In science, one person’s discovery can open the door to a rush of advancements, supplemental developments and ancillary activities. Such was the case when word came out of France about the discoveries of Louis Daguerre and the fledgling science of photography.
In his article Into the Light: John William Draper and the Earliest American Photographic Portraits, historian Howard R. McManus writes of the many people in the early nineteenth century who were experimenting with light and chemistry in an effort to capture photographic images, and how they were galvanised when details of French artist Daguerre’s processes were made public. Among them were such luminaries as Samuel Morse, Henry Fox Talbot, and John William Draper.
Draper, born in Lancashire, England, on May 5, 1811, has been credited with producing the first clear photograph of a female face, in about 1839, and the first detailed photograph of the moon, in 1840.
Draper’s work in photography was an outgrowth of his research in photochemistry, and McManus writes that he “made portrait photography possible by his improvements on Daguerre’s process”, which was the first practical method of making permanent images with a camera. The daguerreotype process produced direct positive images on a silver-coated copper plate.
McManus says Draper was among the first practitioners of photography to immediately use his scientific knowledge of the important difference between the visual and chemical focus. He understood that light rays towards the violet end of the spectrum had the most intense photographic effect.
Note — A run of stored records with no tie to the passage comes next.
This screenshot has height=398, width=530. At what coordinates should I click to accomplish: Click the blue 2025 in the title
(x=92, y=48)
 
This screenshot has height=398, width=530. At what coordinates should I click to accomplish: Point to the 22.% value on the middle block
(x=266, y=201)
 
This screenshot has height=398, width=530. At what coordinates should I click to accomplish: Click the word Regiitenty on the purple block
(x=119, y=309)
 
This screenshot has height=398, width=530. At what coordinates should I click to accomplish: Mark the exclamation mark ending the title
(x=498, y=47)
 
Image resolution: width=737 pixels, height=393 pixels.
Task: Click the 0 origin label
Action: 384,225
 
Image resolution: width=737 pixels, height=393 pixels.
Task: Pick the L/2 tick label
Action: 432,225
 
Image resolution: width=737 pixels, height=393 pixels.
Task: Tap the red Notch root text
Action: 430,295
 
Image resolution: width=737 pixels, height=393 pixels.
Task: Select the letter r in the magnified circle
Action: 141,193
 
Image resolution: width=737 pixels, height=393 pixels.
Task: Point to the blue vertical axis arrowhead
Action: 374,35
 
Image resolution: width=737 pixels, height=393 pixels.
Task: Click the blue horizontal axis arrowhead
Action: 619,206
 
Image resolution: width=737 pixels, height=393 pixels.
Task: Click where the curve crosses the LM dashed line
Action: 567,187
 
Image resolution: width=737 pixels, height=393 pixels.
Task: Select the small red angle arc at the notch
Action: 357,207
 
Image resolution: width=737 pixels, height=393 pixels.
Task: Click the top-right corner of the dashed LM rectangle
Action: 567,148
This allowed him to speed up the process and build more effective lenses.
He immigrated to the US in 1832 and wrote several books on a range of topics, including the successful 1874 work History of the Conflict between Religion and Science, in which he proposed the theory of intrinsic hostility in the relationship between the two fields.
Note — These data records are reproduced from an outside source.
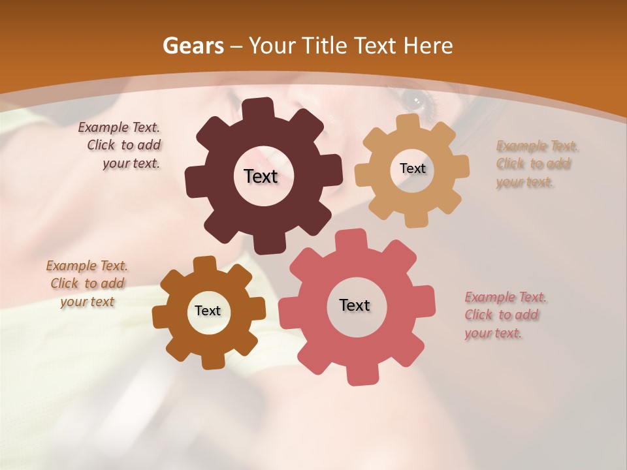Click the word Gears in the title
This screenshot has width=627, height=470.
click(x=193, y=46)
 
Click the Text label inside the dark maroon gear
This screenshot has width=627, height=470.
click(x=261, y=176)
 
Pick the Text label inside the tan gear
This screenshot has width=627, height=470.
click(x=412, y=168)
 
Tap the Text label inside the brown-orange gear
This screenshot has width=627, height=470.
click(x=208, y=311)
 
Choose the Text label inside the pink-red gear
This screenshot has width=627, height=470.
click(x=355, y=306)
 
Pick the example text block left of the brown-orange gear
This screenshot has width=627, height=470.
click(x=87, y=283)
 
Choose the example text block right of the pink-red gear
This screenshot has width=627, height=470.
click(x=505, y=315)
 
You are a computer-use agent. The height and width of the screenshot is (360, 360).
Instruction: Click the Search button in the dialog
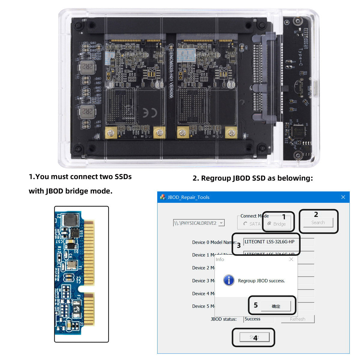coord(318,223)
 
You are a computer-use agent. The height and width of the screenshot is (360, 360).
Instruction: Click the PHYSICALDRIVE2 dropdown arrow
coord(221,223)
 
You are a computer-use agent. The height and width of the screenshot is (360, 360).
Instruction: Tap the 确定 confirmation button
coord(276,306)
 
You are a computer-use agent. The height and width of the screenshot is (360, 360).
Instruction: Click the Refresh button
coord(298,319)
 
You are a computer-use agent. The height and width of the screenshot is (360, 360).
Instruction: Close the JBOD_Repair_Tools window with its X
coord(343,197)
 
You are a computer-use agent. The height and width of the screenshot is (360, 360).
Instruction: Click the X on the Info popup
coord(291,259)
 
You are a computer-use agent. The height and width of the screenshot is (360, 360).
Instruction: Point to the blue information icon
coord(229,280)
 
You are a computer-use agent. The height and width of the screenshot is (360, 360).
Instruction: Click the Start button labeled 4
coord(254,337)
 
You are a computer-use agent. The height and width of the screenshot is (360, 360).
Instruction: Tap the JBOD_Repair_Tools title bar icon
coord(163,197)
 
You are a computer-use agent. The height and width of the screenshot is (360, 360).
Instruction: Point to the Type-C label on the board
coord(300,57)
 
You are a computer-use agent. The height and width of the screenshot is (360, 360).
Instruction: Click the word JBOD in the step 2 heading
coord(242,178)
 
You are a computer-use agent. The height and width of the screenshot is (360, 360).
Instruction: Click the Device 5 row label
coord(203,306)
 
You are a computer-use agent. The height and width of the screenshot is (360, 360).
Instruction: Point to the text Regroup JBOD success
coord(261,281)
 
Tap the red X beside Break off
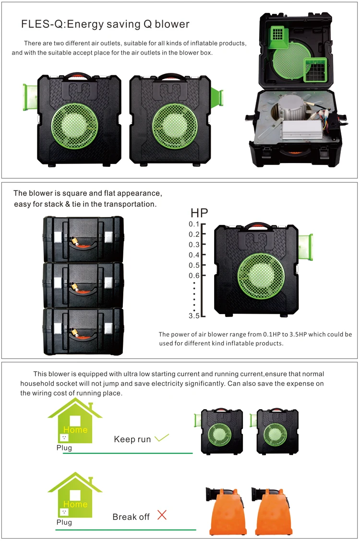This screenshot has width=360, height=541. click(162, 516)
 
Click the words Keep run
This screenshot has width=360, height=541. click(132, 439)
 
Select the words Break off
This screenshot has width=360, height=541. click(131, 517)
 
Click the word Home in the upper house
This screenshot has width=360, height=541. click(75, 430)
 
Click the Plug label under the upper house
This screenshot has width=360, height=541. click(64, 448)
As a chemist, Draper in 1841 came up with what is known as the Grotthuss–Draper law (also called the principle of photochemical activation), which states that only light that is absorbed by a system can bring about a photochemical change.
In 1843 Draper constructed a “tithonometer”, a device for measuring the intensity of light, based on an earlier discovery that light causes hydrogen and chlorine to combine progressively.
In 1847 he proved that all solid substances become incandescent at the same temperature, that thereafter with rising temperature they emit rays with increasing sensitivities to refraction, a quality known as refrangibility, and (a fundamental proposition of astrophysics) that incandescent solids produce a continuous spectrum.
For his researches on radiant energy, Draper received the Rumford Medal of the American Academy of Arts and Sciences in 1875. He died on January 4, 1882.